Should the rules change?

Nadine Dorries MP has had a blog for some time, she blogs a lot and often offers some interesting insights into her thinking. Sunny Hundal reported to the Parliamentary Commissioner that the blog was being publicly funded from her communication budget; this is up to £7,000 that can be spent on the production and distribution of documents including annual reports, surveys and letters, official parliamentary websites - which would be taken down during general elections - but not party political campaigning or information. According to Jack Straw the idea is that it will fund communication that will "contribute towards public understanding of what this Parliament is for and what it does".

Although little has been done to Nadine Dorries, in fact her blog claims she was cleared of wrongdoing. The ruling however makes three points:

The rules of the house, however, do require Members to make a clear distinction between websites which are financed from public funds and any other domain. At the time of your complaint, Mrs Dorries’ website did not meet that requirement. Nor was it appropriate that she use the Portcullis emblem on the weblog given its contents. And the funding attribution on Mrs Dorries’ Home Page should have been updated to reflect that the funding came from the Communications Allowance and not from the Incidental Expenses Provision.


Clearly the sum of £1992 claimed by Dorries funds the blog in some way, in terms of webhosting if nothing else.

But should there be such worry about her blog. She has removed the 'offending' logo and so made good the problems identified. There is a more important point here though. Opponents are making a fuss about her blog, but it could well fulfill the potential Straw claims that the communication allowance has. Her blog posts mix information about her role, her politics, comments on public affairs and her own, sometimes off-the-wall, observations on the world. All of this says a lot about Dorries the person, the MP and her party in essence. The rules delineate between campaigning and informing, but in effect the boundary is too blurred to be of use. While an MP may use a range of communication tools to explain what they do, a by-product of that is saying I am very active so, if you are a constituent, you should re-elect me. Equally, while it would be easier for all MPs who wish to blog to join a free site, actually the set up cost is the main expenditure. After that does it mean it is owned by the public for the site's entire existence or just for the year it was paid for.

What seems to be forgotten by the rule makers, but also by all of those who complain at breaches of rules, is that we live in an age of permanent campaigning. The Lib Dem Focus newsletter, Labour's Rose and Conservative MP's mailouts have a very clear campaigning function: the promote the activities of the MP, councillors and the party.

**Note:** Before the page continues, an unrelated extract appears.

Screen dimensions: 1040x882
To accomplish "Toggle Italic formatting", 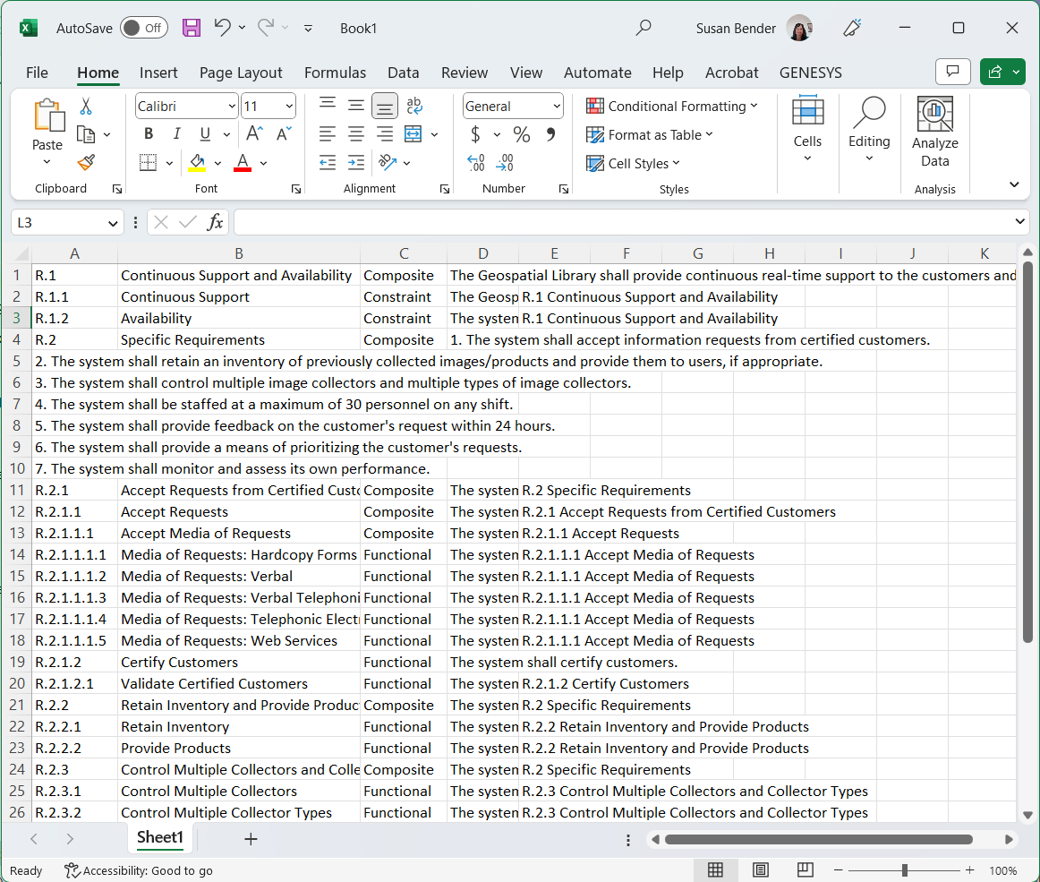I will pos(176,134).
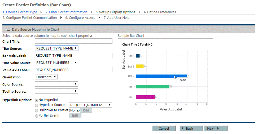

So how do you say you cannot do any campaigning, how do you draw the boundaries between informing and campaigning, and is it relevant to do so anymore?

3 comments:

Sim-O said...

the Lib Dem Focus newsletter and the other equivalents are paid for by the parties, aren't they? As such they can campaign, because it is obvious that they are from a party and not govt./parliament.

The problem with a situation like Dorries, is that she was using taxpayers money to pay for her own blog which was not only providing parliamentary business info but also campaigning for the conservatives and denigrating her political apponents. The use of the portcullis logo gives the impression that it is an official parliamentary site.

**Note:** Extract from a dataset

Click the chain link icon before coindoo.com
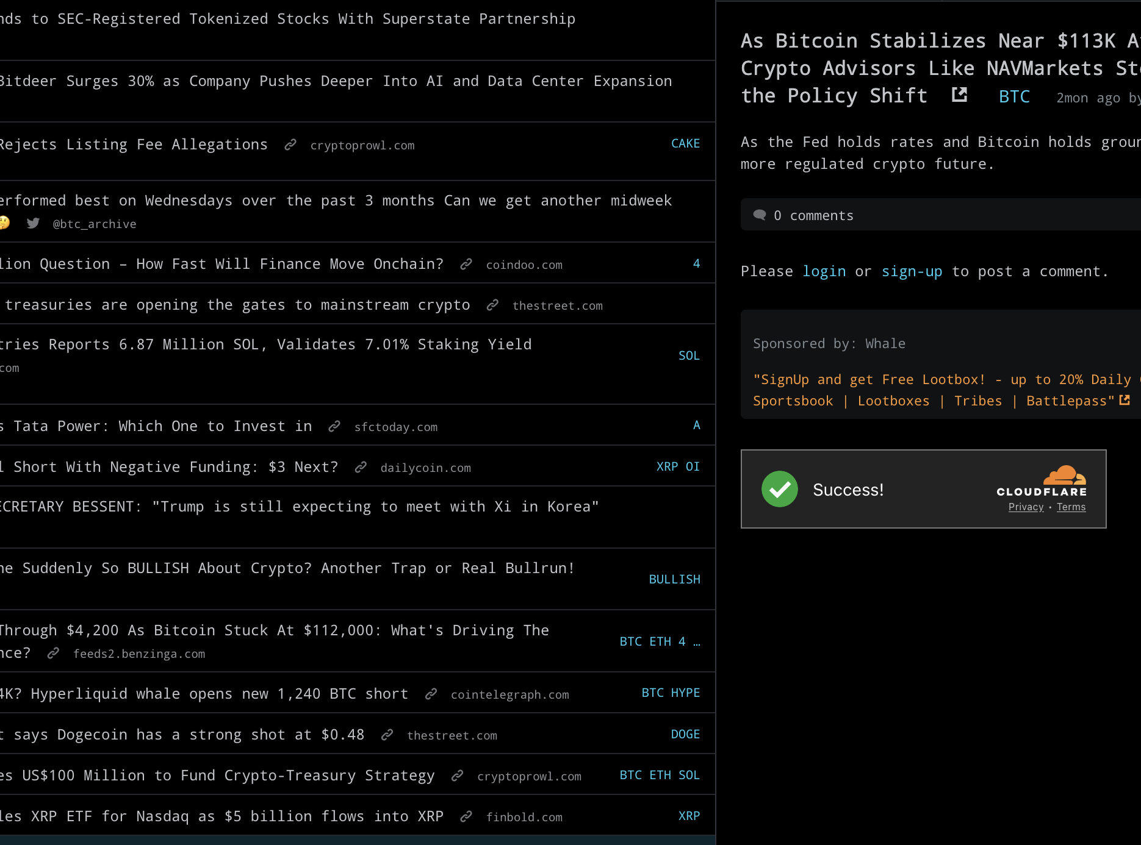(x=466, y=265)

She can say and do as she wants, but if it's campaigning or rubbishing opponets, she can pay for it herself.

The line is not as blurred as you think.

Dr Darren G Lilleker said...

It depends on the MP who pays for newsletters. If you download the 'Right to Know' expenses declarations some have their newsletters printed at public cost some do not. But the point I was making was a little more general about the nature of the content and their effects.

While rubbishing opponents may be a step too far, and something I have never seen in newsletters, there is a campaign element to all MP's communications. By advertising their activities they can gain a personal vote within a constituency, something that benefitted a number of MPs in marginal constituencies in 2005 (I have the data on three contests), so this automatically gives the incumbent an advantage. Secondly they frequently promote party policy in newsletters, while not denigrating other parties this promotes them and their party.

So I do think the lines are significantly blurred to be highly questionable and that there is a bigger issue here. Yes the portcullis motif should not be there but I wonder how many of the Conservative MPs' Westminster Reports, all of which are paid for by the public, are purely informational, and really if any information can be totally unbiased and bland so there can be no suggestion of an element of campaigning.

It is a question and not an attack on any party or MP. It is the nature of the political game in an era of permanent campaigning; at the very least all information will paint the sender in the best light possible.